The authors describe a novel technique for decompressing the C2 region without performing a C2 laminectomy or laminoplasty [1]. In 11 consecutive ossification of the posterior longitudinal ligament (OPLL) cases causing cord compression and myelopathy at C2, the authors performed a double dome laminoplasty. The rationale behind the procedure is to leave the dorsal cortex of the C2 spinous process and lamina intact, since the major extensor muscle of the neck, the semispinalis cervicis, inserts there. The authors noted improved Japanese Orthopaedic Association scores in all 11 patients, suggesting that myelopathy improved in all 11 patients.

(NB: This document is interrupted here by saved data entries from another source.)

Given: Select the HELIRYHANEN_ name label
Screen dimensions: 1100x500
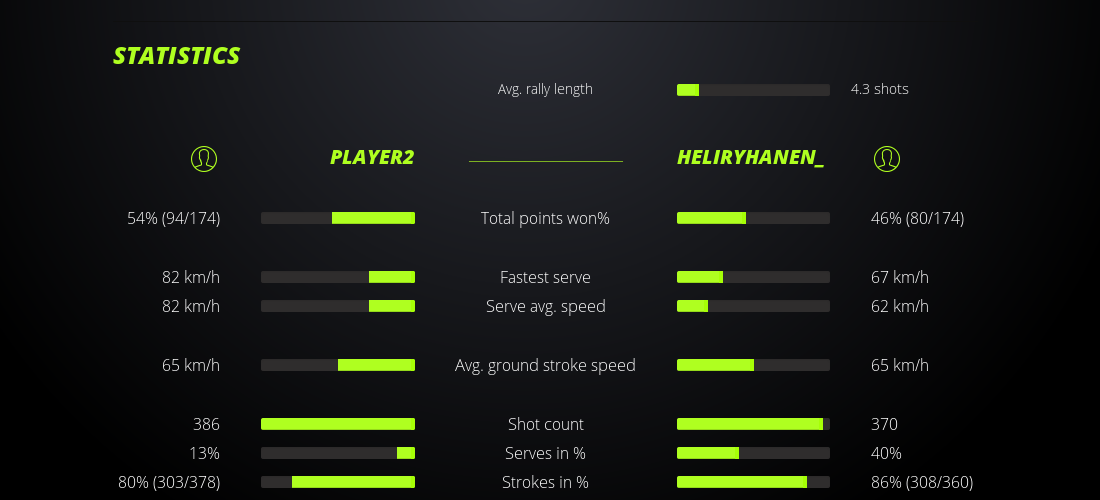Looking at the screenshot, I should [x=750, y=158].
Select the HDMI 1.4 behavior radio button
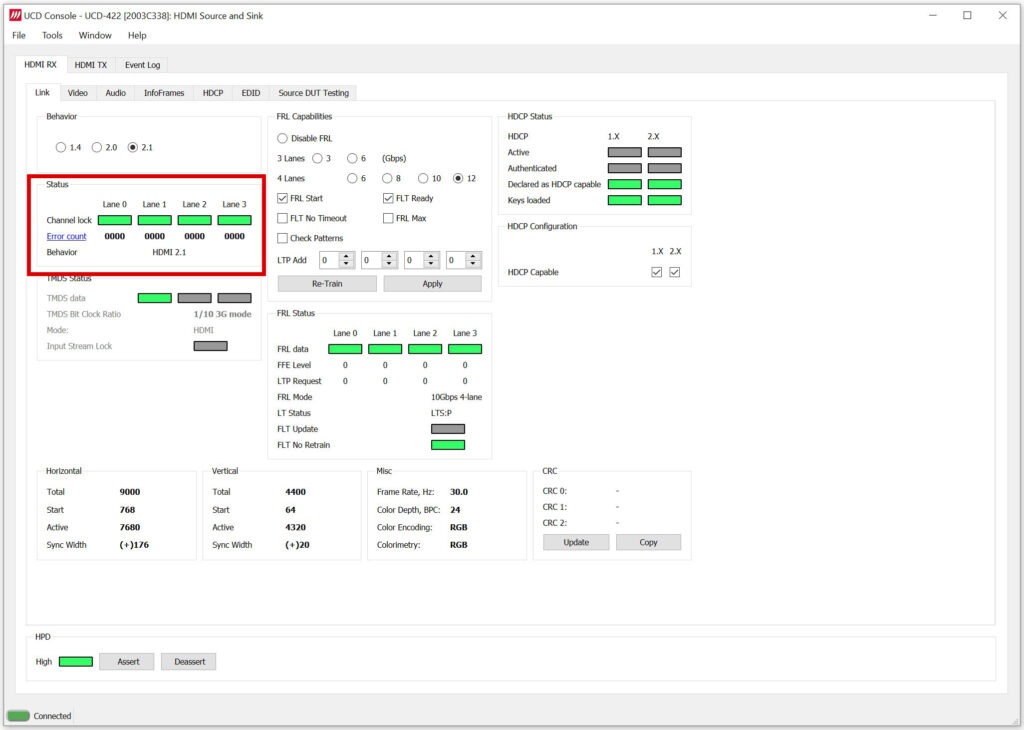Image resolution: width=1024 pixels, height=730 pixels. click(x=61, y=147)
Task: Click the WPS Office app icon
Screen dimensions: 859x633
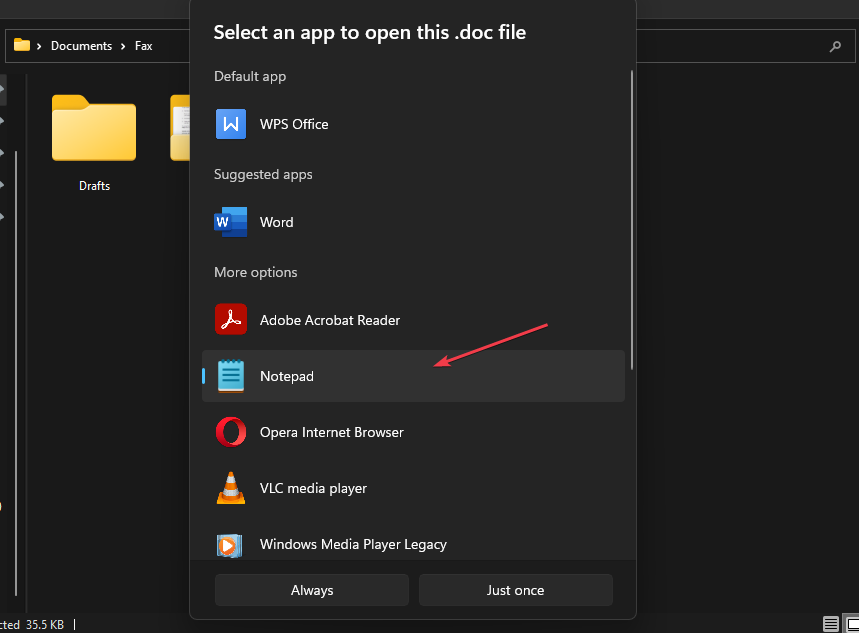Action: (231, 125)
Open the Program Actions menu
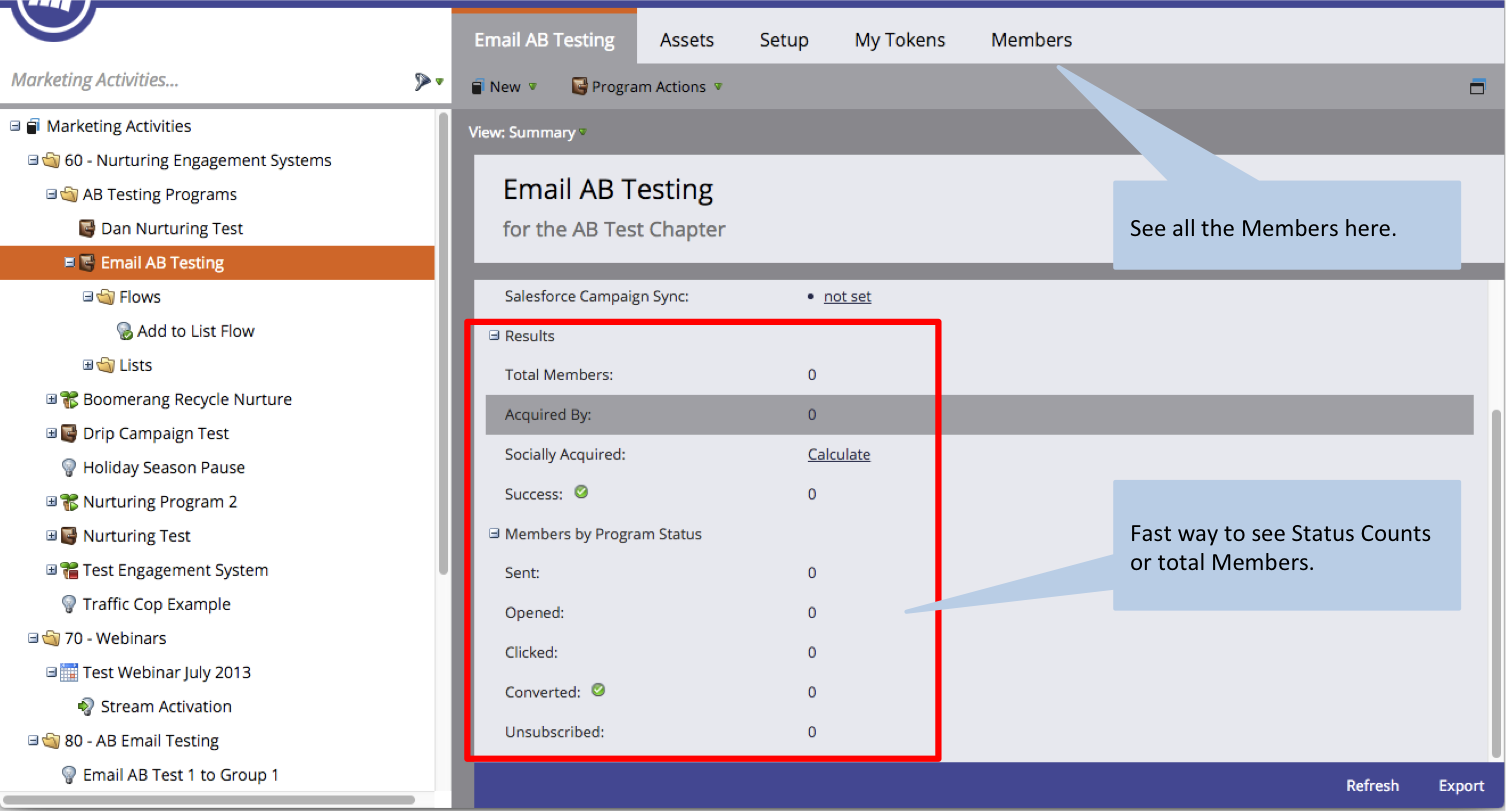 [x=647, y=87]
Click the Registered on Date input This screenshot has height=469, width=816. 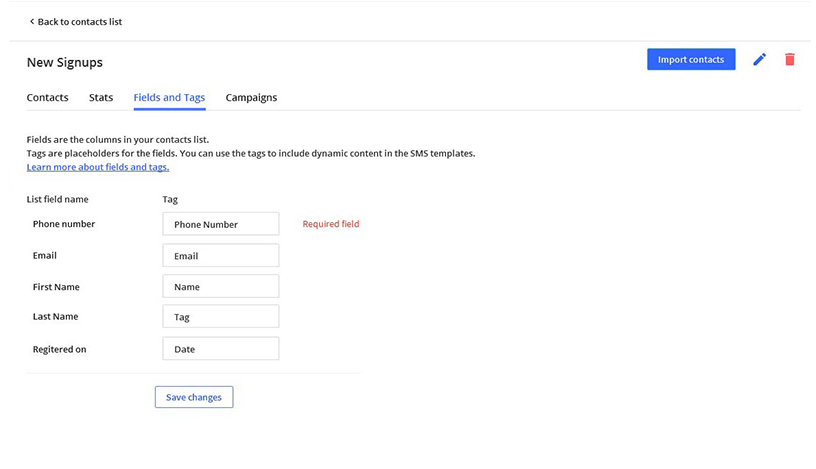pyautogui.click(x=220, y=349)
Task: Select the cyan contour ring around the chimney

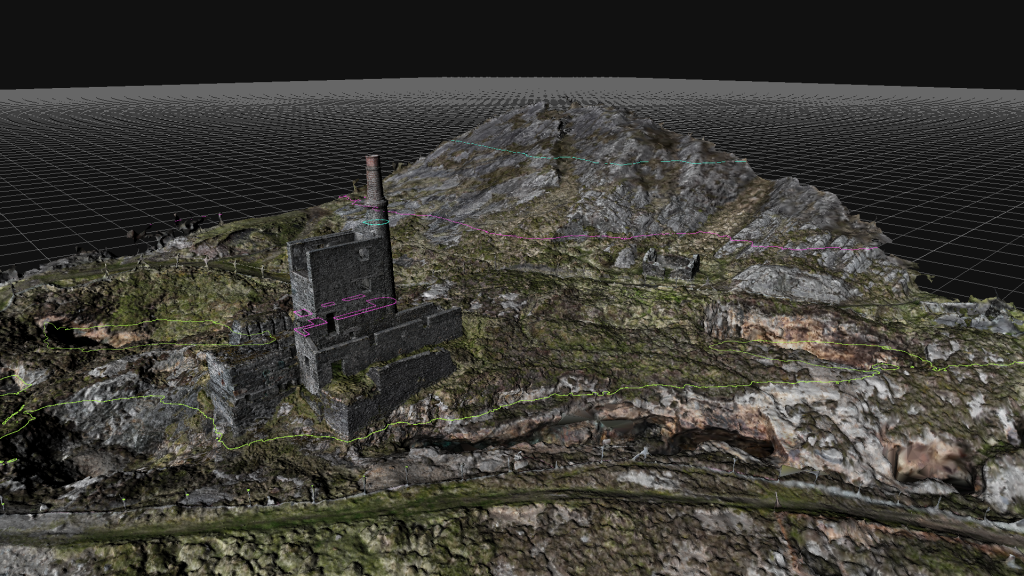Action: pos(376,224)
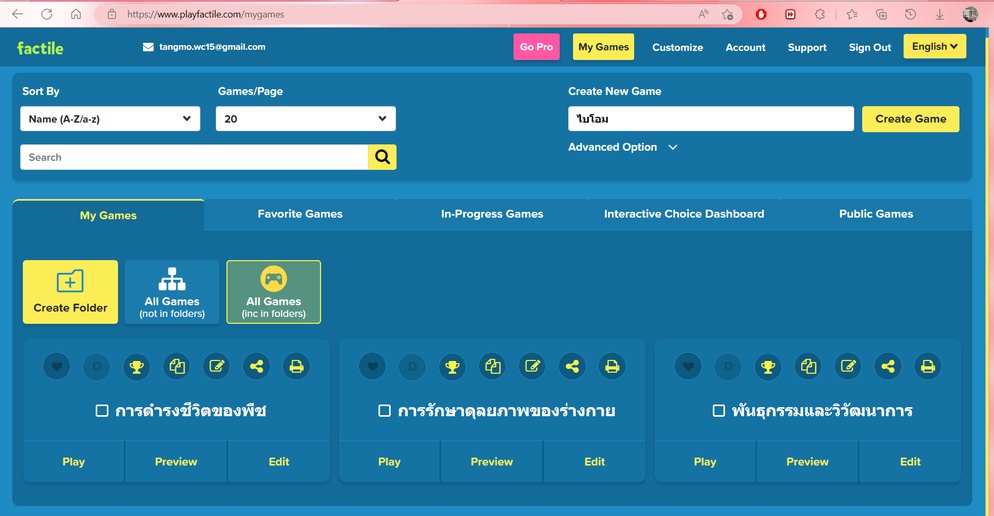The width and height of the screenshot is (994, 516).
Task: Click the copy icon on the first game card
Action: [177, 367]
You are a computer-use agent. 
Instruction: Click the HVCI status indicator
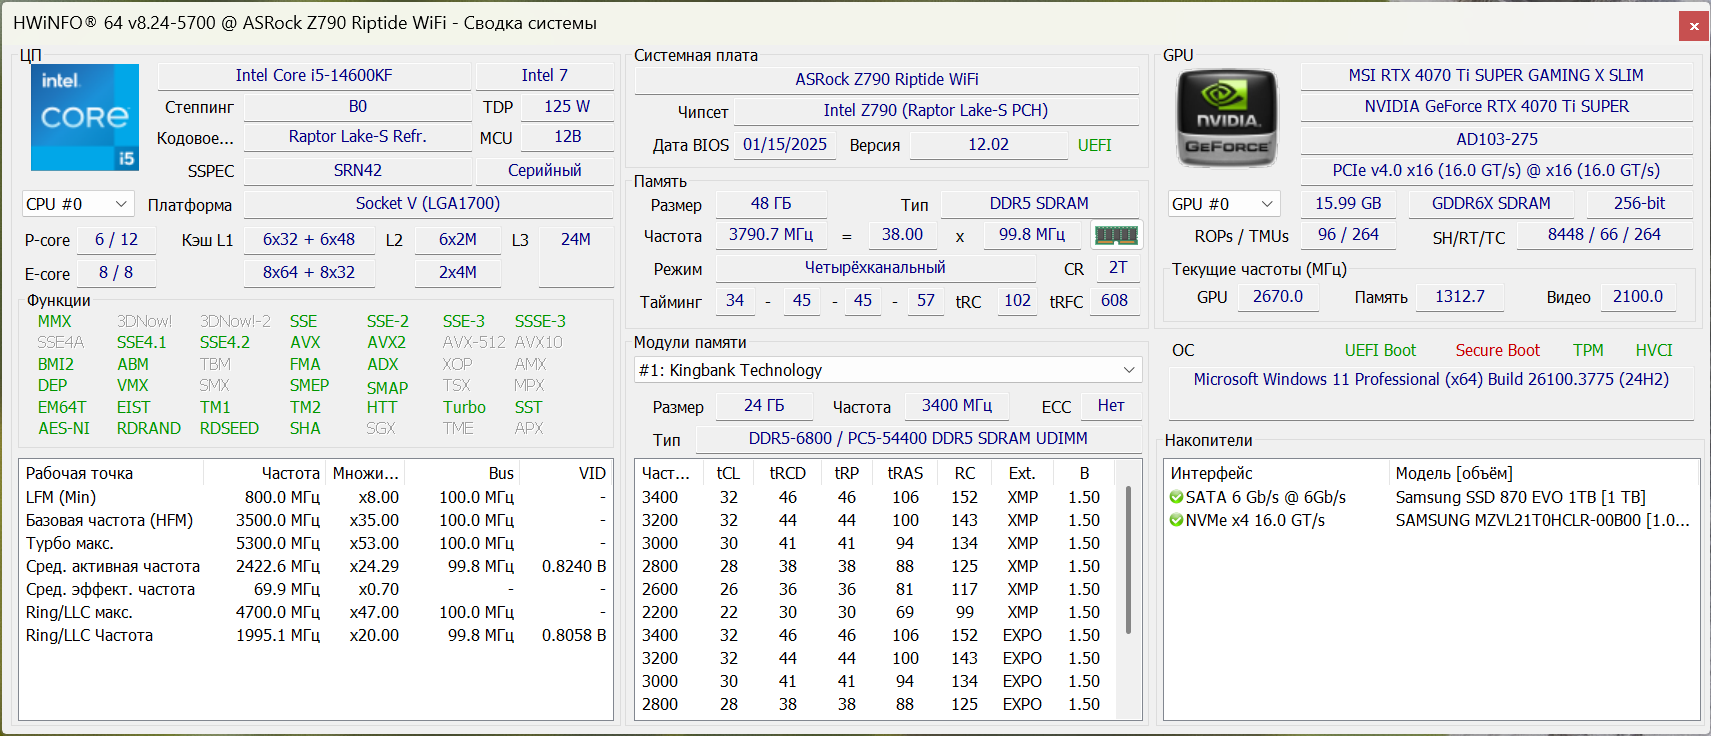click(x=1653, y=350)
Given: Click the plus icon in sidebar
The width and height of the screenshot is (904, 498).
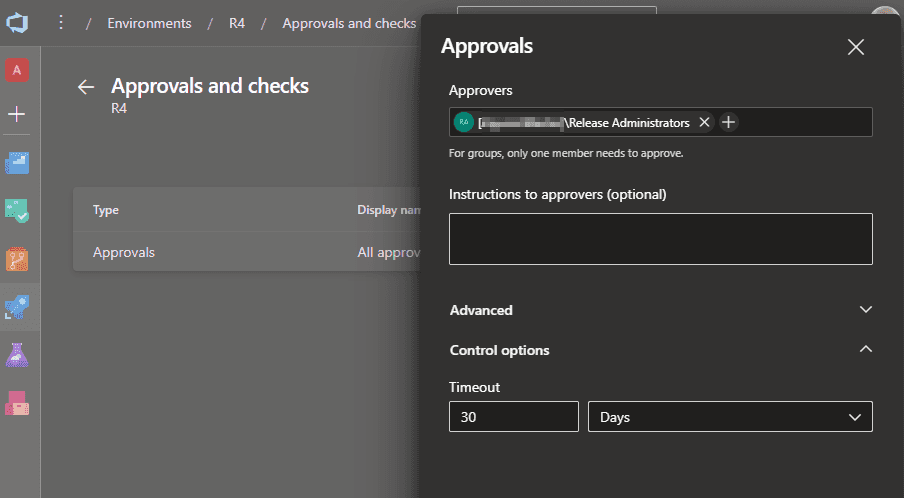Looking at the screenshot, I should (17, 114).

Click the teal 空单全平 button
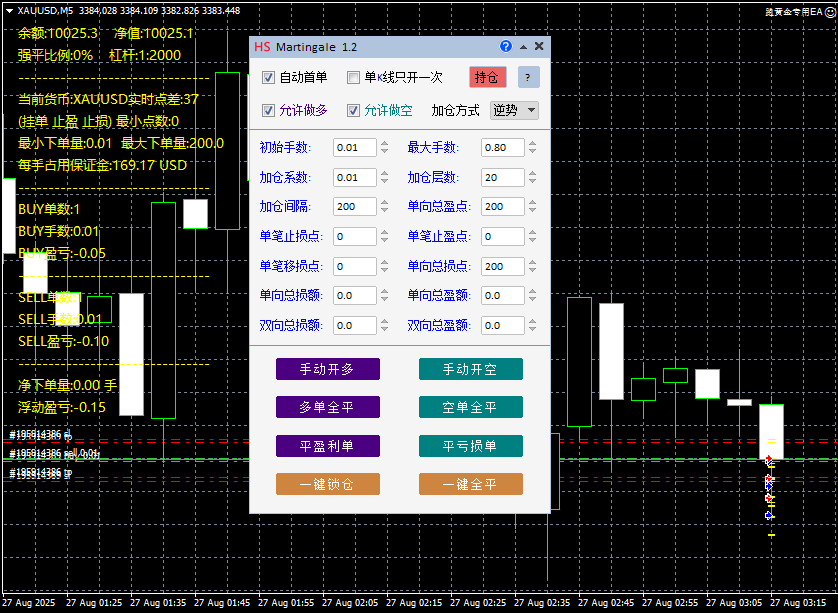click(470, 408)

This is yet another innovative technique to treat OPLL from the inventive mind of Professor Dong Ho Lee, who also invented the vertebral body sliding osteotomy technique for OPLL [2]. For the patient who has OPLL extending cranially behind the C2 body, I agree that there are substantial advantages to this technique over the alternatives. I too have independently thought of and utilized this technique several times over the past 20 years but not to the extent that Professor Lee has. There are 2 reasons that I have not used this as frequently as he has. First, the prevalence of OPLL is less common in the United States than in Korea. Second, I have switched to fusing most patients who have extensive OPLL that extend behind C2. The rationale for this is that fusion is known to slow the growth of OPLL. If a patient has extensive OPLL such that a double dome laminoplasty can only give a few millimeters of extra room, and the patient’s life expectancy is more than 1–2 decades, I am concerned that further growth of the OPLL is likely to occur. The problem then is that the patient could be elderly and there are few treatment options other than a C2 total laminectomy (with resultant loss of the semispinalis insertion point). That could potentially result in cervical kyphosis. The elderly often have thoracic hyperkyphosis and compensate with increased cervical lordosis. So, losing that compensatory mechanism can result in a dropped head syndrome. In the case that is illustrated in this paper, the postoperative magnetic resonance imaging shows an adequate decompression. However, let’s assume that this patient is 40 years old. If one assumes that the OPLL started growing when the patient reached age 20, then it is not unreasonable to assume that the OPLL could double in size by the time the patient reaches age 60 and triple by age 80. If that occurs and there is recurrent cord compression with myelopathy, the treatment might necessitate a total C2 corpectomy with a combined transoral and upper cervical approach, followed by posterior occipitocervical fusion. Doing that on an elderly patient, with possibly an ossified dura, is not likely to be easy. For this reason, I prefer to use this technique for patients who are already elderly or have demonstrated slow growing OPLL that is not likely to progress to cause recurrent cord compression and myelopathy in the patient’s remaining lifetime.

Notes

The author has nothing to disclose.

References

1. Lee DH, Dadufalza GKP, Baik JM, et al. Double dome laminoplasty: a novel technique for C2 decompression. Neurospine 2021;18:882–8.
2. Lee DH, Cho JH, Lee CS, et al. A novel anterior decompression technique (vertebral body sliding osteotomy) for ossification of posterior longitudinal ligament of the cervical spine. Spine J 2018;18:1099–105.